## Text shown
-------------------------
Kidd Pivot are an outstanding company of dancers. Their expressivity extends beyond the traditional bounds of graceful limbs; facial expressions are integral to their performance and when they dance together the stage suddenly seems charged with ecstatic energy. Tiffany Tregarthen is insect-like as she scuttles across the stage embodying a terrifyingly primitive impulse, while Jermaine Spivey’s fragmented yet fluid movements and his dramatic range is essential: he becomes Jonathon Young’s physical extension, his sensuous antennae and his doppelganger. Young, without any formal dance training, moves as though an expert and his words are touchingly direct. As he stands alone on stage his pain is palpable. 

When ‘the room’ is finally consumed by a swelling, formless black sheet it literalises the sense of dissolution at the core of Betroffenheit. The second half shifts away from cabaret to an emptied stage and a tall column. Shards of light from above transform the space into a mine shaft or the darkest regions of the subconscious. Dressed in soft grey trousers the dancers re-enact many of the movement phrases from the first act; repetition symbolising a mind that cannot let go, cannot move forward. Slow motion, exaggerated running steps and arms waving seem like a series of distress signals–as though Young is stuck in the moment of crisis. 

© Michael Slobodian

Throughout, the fragmented language of recovery is used to create an elliptical space for movement. In monotone, Young repeats the phrases ‘action plan’, ‘trigger response’, ‘self-regulating.’ These phrases assume a unitary sense of self rather than the splintered mental demons that Young is struggling to marshal. At one moment Young tries to construct a sentence to describe the ‘event’ and mimes the gaps where names should be. Ultimately, rational language fails to give voice to Betroffenheit. For me, the potential for reprieve is revealed in an off-hand comment made in the second act when Young says quietly ‘They’re in this attempt.’ It is this loss, name-less and face-less, that is memorialised by movement and through the performance becomes a presence once more.
-------------------------
## Exercise instructions
Quote the Betroffenheit review in full, word for word. The items after the Betroffenheit review aren't needed.
-------------------------
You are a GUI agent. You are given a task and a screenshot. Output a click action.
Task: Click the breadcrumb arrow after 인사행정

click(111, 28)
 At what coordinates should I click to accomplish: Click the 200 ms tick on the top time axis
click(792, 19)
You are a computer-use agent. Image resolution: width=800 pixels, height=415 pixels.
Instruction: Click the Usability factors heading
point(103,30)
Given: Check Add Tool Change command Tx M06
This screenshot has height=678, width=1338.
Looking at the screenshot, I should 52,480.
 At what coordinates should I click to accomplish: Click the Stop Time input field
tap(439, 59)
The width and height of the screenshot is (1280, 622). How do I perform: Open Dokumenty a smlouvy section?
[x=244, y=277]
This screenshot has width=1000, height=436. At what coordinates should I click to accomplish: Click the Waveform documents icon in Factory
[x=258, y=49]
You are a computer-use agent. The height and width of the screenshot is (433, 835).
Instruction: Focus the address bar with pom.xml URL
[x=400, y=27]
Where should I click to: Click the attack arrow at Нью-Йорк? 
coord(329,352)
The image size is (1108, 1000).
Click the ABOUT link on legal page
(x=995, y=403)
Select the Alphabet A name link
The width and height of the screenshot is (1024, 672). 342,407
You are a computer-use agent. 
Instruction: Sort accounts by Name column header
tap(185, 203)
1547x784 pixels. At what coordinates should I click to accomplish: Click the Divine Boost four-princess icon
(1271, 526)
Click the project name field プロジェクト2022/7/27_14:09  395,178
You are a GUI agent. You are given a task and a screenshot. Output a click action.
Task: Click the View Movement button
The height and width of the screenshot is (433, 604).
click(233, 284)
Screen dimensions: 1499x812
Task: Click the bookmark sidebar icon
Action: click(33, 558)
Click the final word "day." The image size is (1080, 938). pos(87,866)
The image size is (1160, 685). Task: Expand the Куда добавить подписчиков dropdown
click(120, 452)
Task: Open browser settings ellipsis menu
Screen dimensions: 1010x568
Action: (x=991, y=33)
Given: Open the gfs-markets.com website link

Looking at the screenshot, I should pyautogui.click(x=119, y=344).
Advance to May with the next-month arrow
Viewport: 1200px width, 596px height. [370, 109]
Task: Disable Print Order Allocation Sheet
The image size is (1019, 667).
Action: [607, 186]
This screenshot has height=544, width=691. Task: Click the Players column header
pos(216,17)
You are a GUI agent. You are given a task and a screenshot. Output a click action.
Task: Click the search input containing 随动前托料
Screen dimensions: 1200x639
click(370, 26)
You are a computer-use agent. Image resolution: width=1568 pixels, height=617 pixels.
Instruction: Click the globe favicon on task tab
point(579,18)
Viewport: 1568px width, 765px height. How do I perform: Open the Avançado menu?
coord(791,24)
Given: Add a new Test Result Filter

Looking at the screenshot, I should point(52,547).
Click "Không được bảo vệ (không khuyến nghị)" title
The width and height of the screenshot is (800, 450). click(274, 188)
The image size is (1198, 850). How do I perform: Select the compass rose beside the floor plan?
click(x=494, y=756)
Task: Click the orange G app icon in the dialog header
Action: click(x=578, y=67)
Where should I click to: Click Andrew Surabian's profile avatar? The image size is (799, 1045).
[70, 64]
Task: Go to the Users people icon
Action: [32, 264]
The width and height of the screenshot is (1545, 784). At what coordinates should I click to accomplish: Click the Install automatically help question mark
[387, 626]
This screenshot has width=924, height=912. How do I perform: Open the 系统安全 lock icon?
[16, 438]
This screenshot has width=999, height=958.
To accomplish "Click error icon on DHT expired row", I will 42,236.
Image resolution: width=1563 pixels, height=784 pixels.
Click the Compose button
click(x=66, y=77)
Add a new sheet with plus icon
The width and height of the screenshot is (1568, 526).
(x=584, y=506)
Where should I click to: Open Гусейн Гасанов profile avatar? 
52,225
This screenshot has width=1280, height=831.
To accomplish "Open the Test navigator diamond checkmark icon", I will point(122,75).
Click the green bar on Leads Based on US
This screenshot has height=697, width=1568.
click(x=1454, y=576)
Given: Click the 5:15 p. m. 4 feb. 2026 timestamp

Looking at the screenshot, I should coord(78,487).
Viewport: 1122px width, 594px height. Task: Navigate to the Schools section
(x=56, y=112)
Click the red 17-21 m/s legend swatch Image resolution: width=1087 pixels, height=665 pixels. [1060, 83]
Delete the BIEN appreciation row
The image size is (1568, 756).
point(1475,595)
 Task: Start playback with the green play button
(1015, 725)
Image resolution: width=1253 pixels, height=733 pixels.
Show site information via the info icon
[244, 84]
-------------------------
## Complete output
Kidd Pivot are an outstanding company of dancers. Their expressivity extends beyond the traditional bounds of graceful limbs; facial expressions are integral to their performance and when they dance together the stage suddenly seems charged with ecstatic energy. Tiffany Tregarthen is insect-like as she scuttles across the stage embodying a terrifyingly primitive impulse, while Jermaine Spivey’s fragmented yet fluid movements and his dramatic range is essential: he becomes Jonathon Young’s physical extension, his sensuous antennae and his doppelganger. Young, without any formal dance training, moves as though an expert and his words are touchingly direct. As he stands alone on stage his pain is palpable. 

When ‘the room’ is finally consumed by a swelling, formless black sheet it literalises the sense of dissolution at the core of Betroffenheit. The second half shifts away from cabaret to an emptied stage and a tall column. Shards of light from above transform the space into a mine shaft or the darkest regions of the subconscious. Dressed in soft grey trousers the dancers re-enact many of the movement phrases from the first act; repetition symbolising a mind that cannot let go, cannot move forward. Slow motion, exaggerated running steps and arms waving seem like a series of distress signals–as though Young is stuck in the moment of crisis. 

© Michael Slobodian

Throughout, the fragmented language of recovery is used to create an elliptical space for movement. In monotone, Young repeats the phrases ‘action plan’, ‘trigger response’, ‘self-regulating.’ These phrases assume a unitary sense of self rather than the splintered mental demons that Young is struggling to marshal. At one moment Young tries to construct a sentence to describe the ‘event’ and mimes the gaps where names should be. Ultimately, rational language fails to give voice to Betroffenheit. For me, the potential for reprieve is revealed in an off-hand comment made in the second act when Young says quietly ‘They’re in this attempt.’ It is this loss, name-less and face-less, that is memorialised by movement and through the performance becomes a presence once more.